**What the task requires:** Reproduce the material that follows exactly, with no line left out.

- Opening Delimiter -

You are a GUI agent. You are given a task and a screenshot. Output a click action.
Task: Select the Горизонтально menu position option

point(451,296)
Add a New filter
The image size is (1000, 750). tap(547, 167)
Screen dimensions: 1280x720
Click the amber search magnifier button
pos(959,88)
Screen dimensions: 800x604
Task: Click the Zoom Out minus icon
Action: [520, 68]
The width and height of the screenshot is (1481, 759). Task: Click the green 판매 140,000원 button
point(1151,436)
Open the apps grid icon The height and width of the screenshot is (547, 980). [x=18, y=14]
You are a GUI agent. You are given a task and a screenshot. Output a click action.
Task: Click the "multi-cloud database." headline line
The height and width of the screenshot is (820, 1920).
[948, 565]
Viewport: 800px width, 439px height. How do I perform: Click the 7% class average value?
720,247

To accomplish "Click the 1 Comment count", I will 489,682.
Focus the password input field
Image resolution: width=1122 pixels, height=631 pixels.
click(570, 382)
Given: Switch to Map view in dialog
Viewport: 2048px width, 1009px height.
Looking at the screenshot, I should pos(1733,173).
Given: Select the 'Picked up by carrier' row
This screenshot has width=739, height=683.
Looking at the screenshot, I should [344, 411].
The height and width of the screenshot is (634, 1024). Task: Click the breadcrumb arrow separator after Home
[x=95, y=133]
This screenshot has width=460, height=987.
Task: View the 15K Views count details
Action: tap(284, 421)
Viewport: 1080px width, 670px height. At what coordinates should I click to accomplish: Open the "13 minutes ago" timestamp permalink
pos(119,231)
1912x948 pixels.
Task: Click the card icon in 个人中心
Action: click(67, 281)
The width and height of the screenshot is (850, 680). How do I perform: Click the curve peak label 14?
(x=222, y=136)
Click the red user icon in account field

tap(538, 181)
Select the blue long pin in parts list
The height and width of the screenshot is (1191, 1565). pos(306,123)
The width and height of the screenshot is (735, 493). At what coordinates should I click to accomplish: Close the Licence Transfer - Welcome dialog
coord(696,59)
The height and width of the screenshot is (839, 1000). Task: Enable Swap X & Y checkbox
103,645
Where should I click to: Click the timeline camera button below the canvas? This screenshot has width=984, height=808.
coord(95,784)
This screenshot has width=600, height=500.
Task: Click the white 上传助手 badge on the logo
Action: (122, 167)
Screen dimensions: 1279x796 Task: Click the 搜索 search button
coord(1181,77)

- Closing Delimiter -

**Answer section:**
You are a GUI agent. You are given a task and a screenshot. Output a click action.
Task: Select the Горизонтально menu position option

point(451,296)
Add a New filter
The image size is (1000, 750). tap(547, 167)
Screen dimensions: 1280x720
Click the amber search magnifier button
pos(959,88)
Screen dimensions: 800x604
Task: Click the Zoom Out minus icon
Action: [520, 68]
The width and height of the screenshot is (1481, 759). Task: Click the green 판매 140,000원 button
point(1151,436)
Open the apps grid icon The height and width of the screenshot is (547, 980). [x=18, y=14]
You are a GUI agent. You are given a task and a screenshot. Output a click action.
Task: Click the "multi-cloud database." headline line
The height and width of the screenshot is (820, 1920).
[948, 565]
Viewport: 800px width, 439px height. How do I perform: Click the 7% class average value?
720,247

To accomplish "Click the 1 Comment count", I will 489,682.
Focus the password input field
Image resolution: width=1122 pixels, height=631 pixels.
click(570, 382)
Given: Switch to Map view in dialog
Viewport: 2048px width, 1009px height.
Looking at the screenshot, I should pos(1733,173).
Given: Select the 'Picked up by carrier' row
This screenshot has width=739, height=683.
Looking at the screenshot, I should [344, 411].
The height and width of the screenshot is (634, 1024). Task: Click the breadcrumb arrow separator after Home
[x=95, y=133]
This screenshot has width=460, height=987.
Task: View the 15K Views count details
Action: tap(284, 421)
Viewport: 1080px width, 670px height. At what coordinates should I click to accomplish: Open the "13 minutes ago" timestamp permalink
pos(119,231)
1912x948 pixels.
Task: Click the card icon in 个人中心
Action: click(67, 281)
The width and height of the screenshot is (850, 680). How do I perform: Click the curve peak label 14?
(x=222, y=136)
Click the red user icon in account field

tap(538, 181)
Select the blue long pin in parts list
The height and width of the screenshot is (1191, 1565). pos(306,123)
The width and height of the screenshot is (735, 493). At what coordinates should I click to accomplish: Close the Licence Transfer - Welcome dialog
coord(696,59)
The height and width of the screenshot is (839, 1000). Task: Enable Swap X & Y checkbox
103,645
Where should I click to: Click the timeline camera button below the canvas? This screenshot has width=984, height=808.
coord(95,784)
This screenshot has width=600, height=500.
Task: Click the white 上传助手 badge on the logo
Action: (122, 167)
Screen dimensions: 1279x796 Task: Click the 搜索 search button
coord(1181,77)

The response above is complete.